Packfile format information

Contents

Introduction and scope

This document describes the format of Allegro's packfiles from a decompression point of view. It does not describe how to do the compression (read the source, or ask Google about LZSS).

file.c says "This compression algorithm is based on the ideas of Lempel and Ziv, with the modifications suggested by Storer and Szymanski.", if that means anything to you.

Packfile signature

All compressed packfiles begin with a four byte signature "slh!" (ASCII), which in hexadecimal is 0x73, 0x6C, 0x68, 0x21 (in that order).

Another form of packfiles are uncompressed packfiles, which begin with the four byte signature "slh." (ASCII), in hexadecimal 0x73, 0x6C, 0x68, 0x2B. The rest of the file is then completely raw. Uncompressed packfiles will not be discussed further.

Format and decompression algorithm

Decompression requires a ring buffer of 4096 bytes and a ring index (which indexes into the ring buffer). The ring index starts at 4078, assuming 0-based indices. New bytes may be stored into in the position in the ring buffer that the index points to. When a byte is stored, the index is incremented by one, wrapping around to zero as necessary.

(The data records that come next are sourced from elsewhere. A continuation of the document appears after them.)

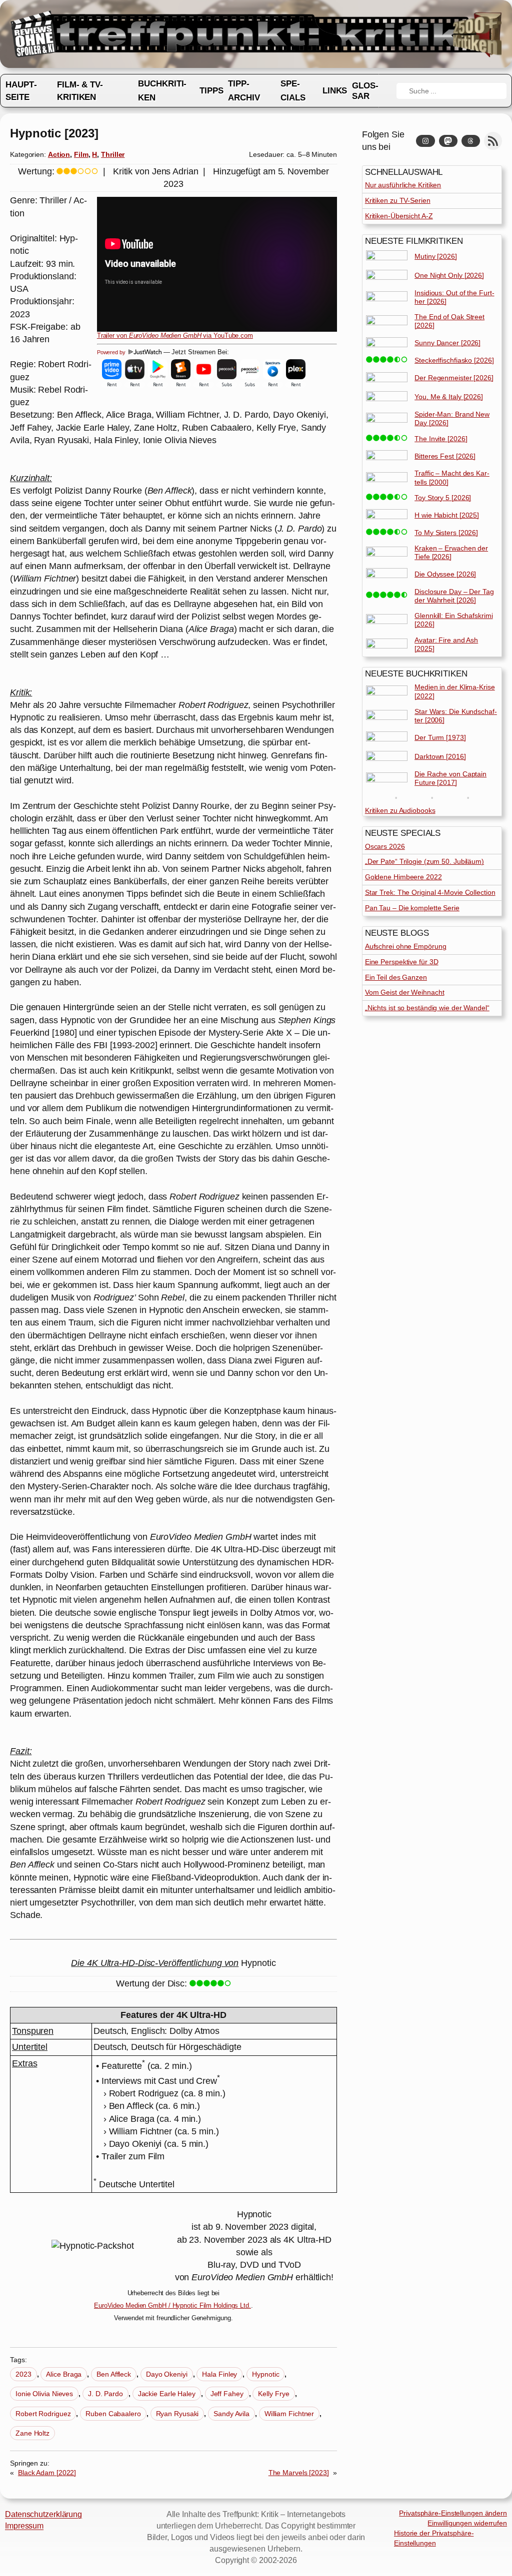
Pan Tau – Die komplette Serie (412, 908)
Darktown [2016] (440, 756)
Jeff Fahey (227, 2394)
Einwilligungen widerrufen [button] (467, 2523)
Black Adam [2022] (47, 2473)
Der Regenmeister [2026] (454, 378)
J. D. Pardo (105, 2394)
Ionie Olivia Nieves (44, 2394)
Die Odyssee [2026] (445, 574)
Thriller (112, 154)
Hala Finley (219, 2374)
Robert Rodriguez (43, 2414)
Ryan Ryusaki (177, 2414)
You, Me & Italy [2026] (448, 397)
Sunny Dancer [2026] (447, 343)
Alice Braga (64, 2374)
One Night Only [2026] (449, 275)
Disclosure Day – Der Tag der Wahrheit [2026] (454, 596)
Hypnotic (265, 2374)
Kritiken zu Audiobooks (400, 810)
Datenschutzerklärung (43, 2514)
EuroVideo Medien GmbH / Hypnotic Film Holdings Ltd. (172, 2305)
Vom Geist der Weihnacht (404, 992)
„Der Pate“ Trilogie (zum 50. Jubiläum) (424, 861)
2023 (24, 2374)
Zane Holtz (33, 2433)
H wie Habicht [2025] (446, 515)
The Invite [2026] (440, 439)
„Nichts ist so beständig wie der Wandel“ (427, 1008)
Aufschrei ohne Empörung (405, 946)
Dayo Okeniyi (167, 2374)
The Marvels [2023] (298, 2473)
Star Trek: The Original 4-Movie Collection (430, 892)
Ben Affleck (113, 2374)
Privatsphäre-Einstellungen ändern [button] (453, 2513)
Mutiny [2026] (435, 256)
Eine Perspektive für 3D (401, 962)
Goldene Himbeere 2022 (403, 877)
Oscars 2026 (385, 846)
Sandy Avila (232, 2414)
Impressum (24, 2525)
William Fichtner (289, 2414)
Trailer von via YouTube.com (175, 335)
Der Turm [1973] (440, 737)
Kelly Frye (273, 2394)
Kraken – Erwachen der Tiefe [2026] (451, 552)
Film (81, 154)
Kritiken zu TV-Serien (397, 200)
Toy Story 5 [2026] (442, 498)
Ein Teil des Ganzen (396, 977)
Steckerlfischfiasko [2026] (454, 360)
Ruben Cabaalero (113, 2414)
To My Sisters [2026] (446, 533)
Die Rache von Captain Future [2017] (450, 778)
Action (59, 154)
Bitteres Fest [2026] (445, 456)
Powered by (112, 352)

Packfiles must be decompressed sequentially. The first byte following the signature in the packfile is the "flags" byte, which determines how the following "tokens" in the file are to be interpreted.

Bit 1 (the least significant bit) corresponds to the first token following the flags byte. Bit 2 corresponds to the second token, etc. After every eight tokens, there is another flag byte and another eight tokens, and so on, until the end of file.

If the bit I of the flags byte is set, then token I is a single byte to be sent to the output. In addition, it must put onto the ring buffer and the ring index incremented.

Otherwise, if bit I of the flags byte is not set, then token I is a two byte sequence containing an index and a length. The index is the first byte OR'd together with the higher 4 bits of the second byte as the higher order bits, thus making a 12-bit unsigned number (0-4095). The length is the lower 4 bits of the second byte, plus 3. In less hand-wavy C syntax:
      index  = byte1 | ((byte2 & 0xF0) << 4);
      length = (byte2 & 0x0F) + 3;
Then, "length" number of bytes from the ring buffer, starting at "index", are to be sent to the output. In addition, all these bytes must be put onto the ring buffer, and the ring buffer incremented accordingly.

Decompression ends at the end of the file. There is no end-of-file marker. If the number of tokens is not a multiple of eight, the unused bits in the latest flags byte are always zero.

Summary

In brief, compressed packfiles take the form:
      signature -- 4 bytes

flags -- 1 byte token 1 -- each token 1 or 2 bytes token 2 ... token 8 flags ... (repeat flags and tokens 1-8 until EOF)